If helpful I could probably translate this argument into something closer to your ontology, but I’m being lazy for now because your ontology is a little foreign to me. Let me know if this makes sense.
A more systematic case for inner misalignment
I think this whole debate is missing the point I was trying to make. My claim was that it’s often useful to classify actions which tend to lead you to having a lot of power as “structural power-seeking” regardless of what your motivations for those actions are. Because it’s very hard to credibly signal that you’re accumulating power for the right reasons, and so the defense mechanisms will apply to you either way.
In this case MIRI was trying to accumulate a lot of power, and claiming that they were aiming to use it in the “right way” (do a pivotal act) rather than the “wrong way” (replacing governments). But my point above is that this sort of claim is largely irrelevant to defense mechanisms against power-seeking.
(Now, in this case, MIRI was pursuing a type of power that was too weird to trigger many defense mechanisms, though it did trigger some “this is a cult” defense mechanisms. But the point cross-applies to other types of power that they, and others in AI safety, are pursuing.)
Would you say that “Alice going to a networking event” (assume she’s doing it socially conventional/appropriate ways) would count as structural power-seeking? And would you discourage her from going?
I think you’re doing a paradox of the heap here. One grain of sand is obviously not a heap, but a million obviously is. Similarly, Alice going to one networking event is obviously not power-seeking, but Alice taking every opportunity she can to pitch herself to the most powerful people she can find obviously is. I’m identifying a pattern of behavior that AI safety exhibits significantly more than other communities, and the fair analogy is to a pattern of behavior that Alice exhibits significantly more than other people around her.
I’m also a bit worried about a motte-and-bailey here. The bold statement is “power-seeking (which I’m kind of defining as anything that increases your influence, regardless of how innocuous or socially accepted it seems) is bad because it triggers defense mechanisms”
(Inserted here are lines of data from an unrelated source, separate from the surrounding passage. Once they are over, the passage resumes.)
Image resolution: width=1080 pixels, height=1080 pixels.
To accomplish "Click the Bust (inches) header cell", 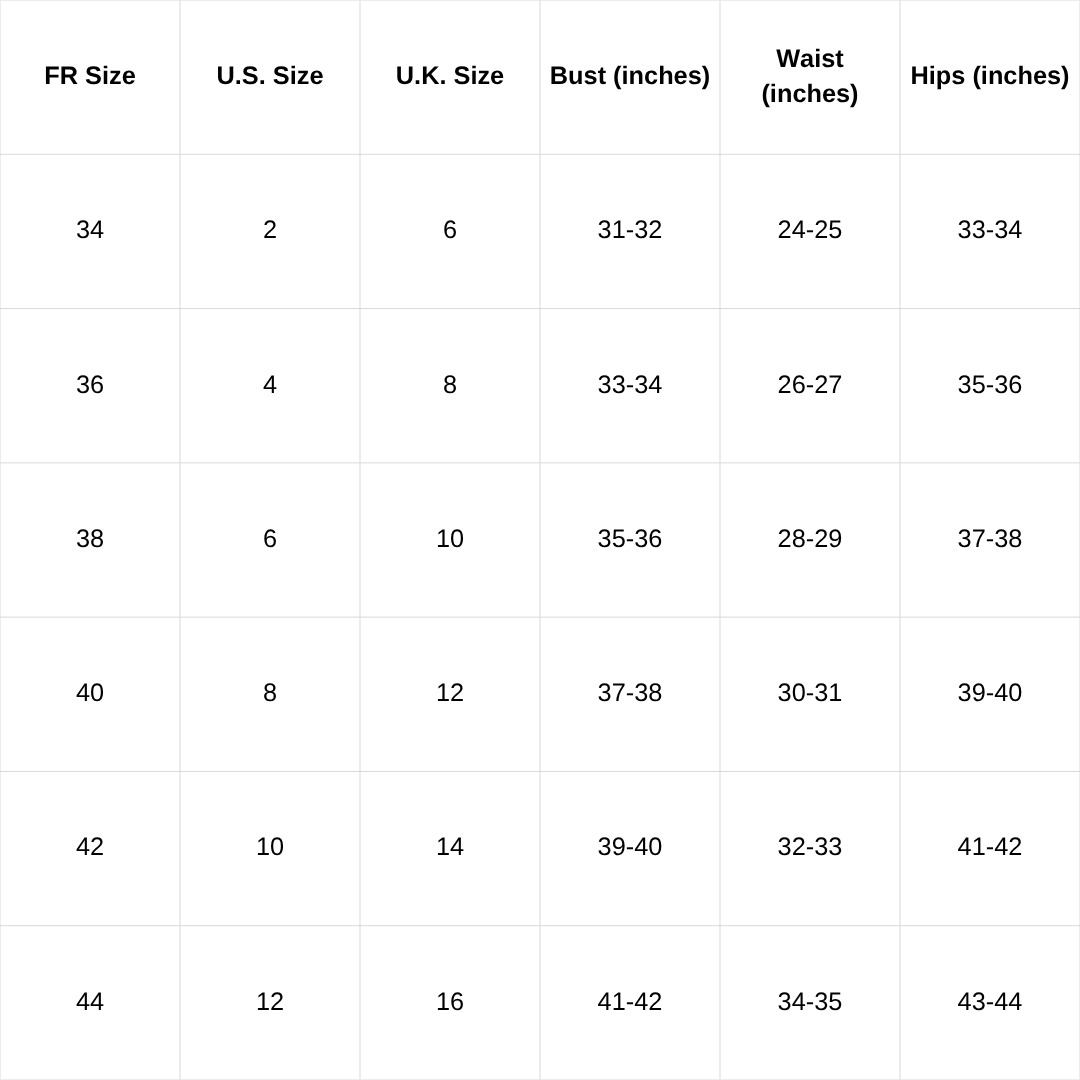I will tap(630, 76).
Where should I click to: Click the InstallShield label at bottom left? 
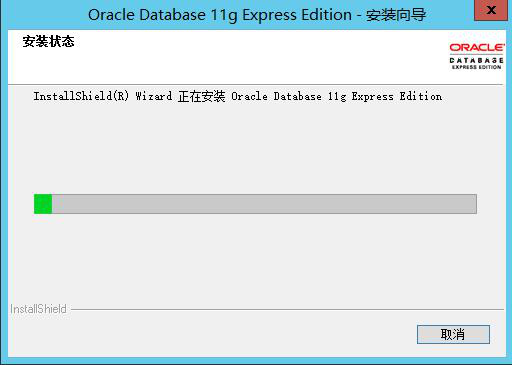(x=38, y=309)
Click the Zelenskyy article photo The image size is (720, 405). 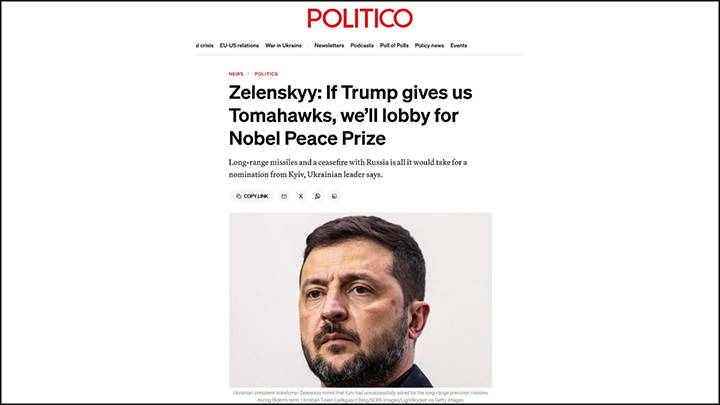pos(360,298)
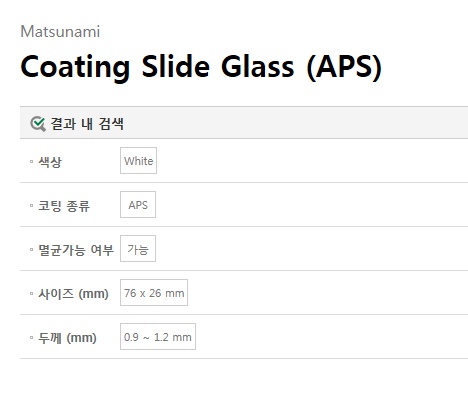Click the 멸균가능 여부 filter label
Screen dimensions: 468x395
click(x=76, y=250)
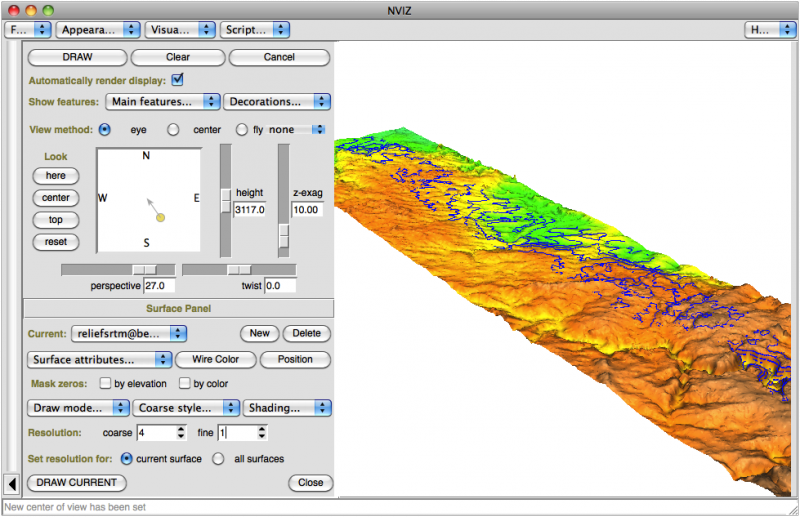Select the center view method

[173, 130]
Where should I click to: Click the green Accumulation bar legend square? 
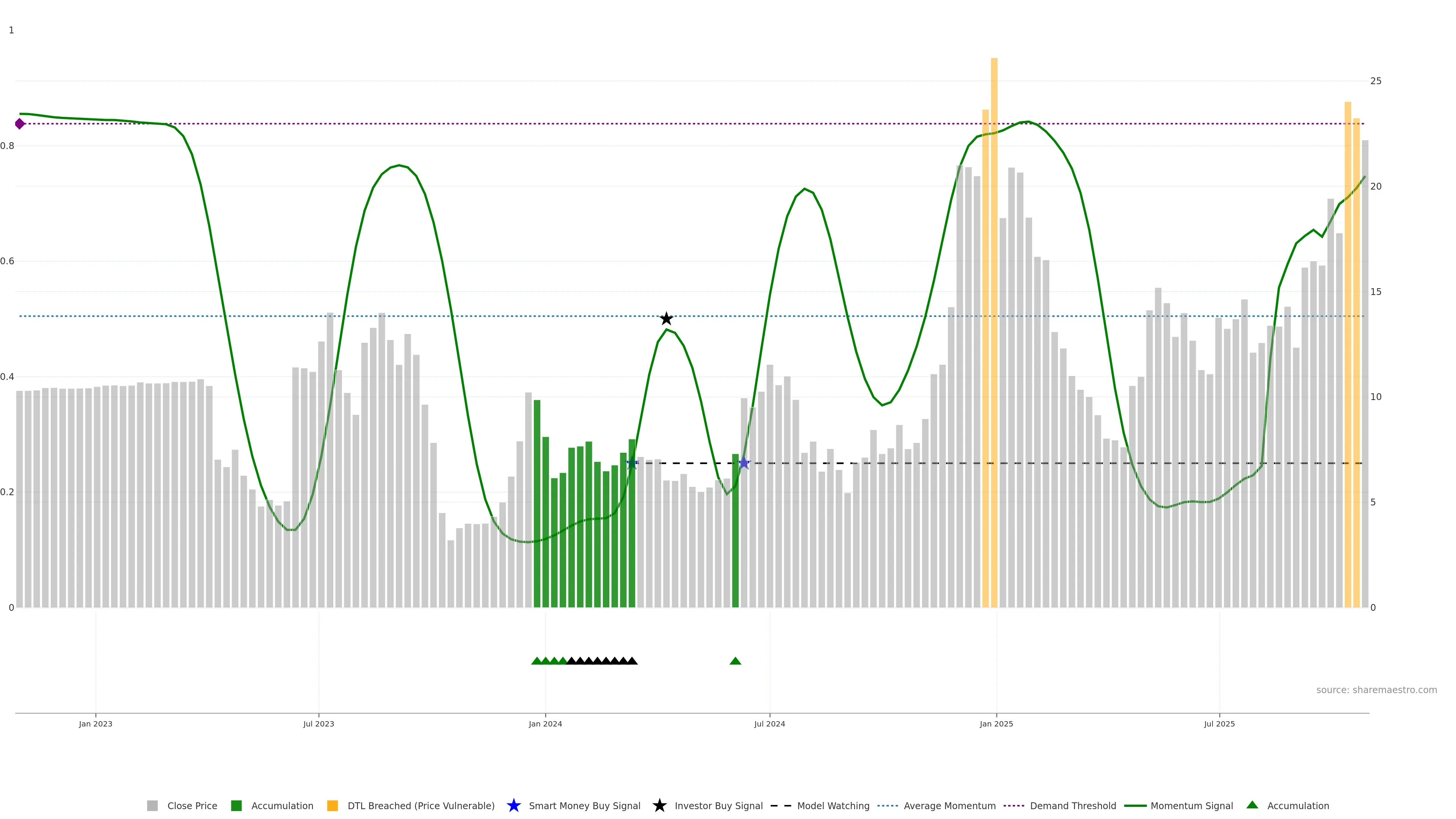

I flagged several times in the post that I was not claiming that power-seeking is bad overall, just that it typically has this one bad effect.
the more moderated statement is “there are some specific ways of seeking power that have important social costs, and I think that some/many actors in the community underestimate those costs
I repudiated this position in my previous comment, where I flagged that I’m trying to make a claim not about specific ways of seeking power, but rather about the outcome of gaining power in general.
e/acc has coalesced in defense of open-source, partly in response to AI safety attacks on open-source. This may well lead directly to a strongly anti-AI-regulation Trump White House, since there are significant links between e/acc and MAGA.
I think of this as a massive own goal for AI safety, caused by focusing too much on trying to get short-term “wins” (e.g. dunking on open-source people) that don’t actually matter in the long term.
Relevant: my post on value systematization
Though I have a sneaking suspicion that this comment was originally made on a draft of that?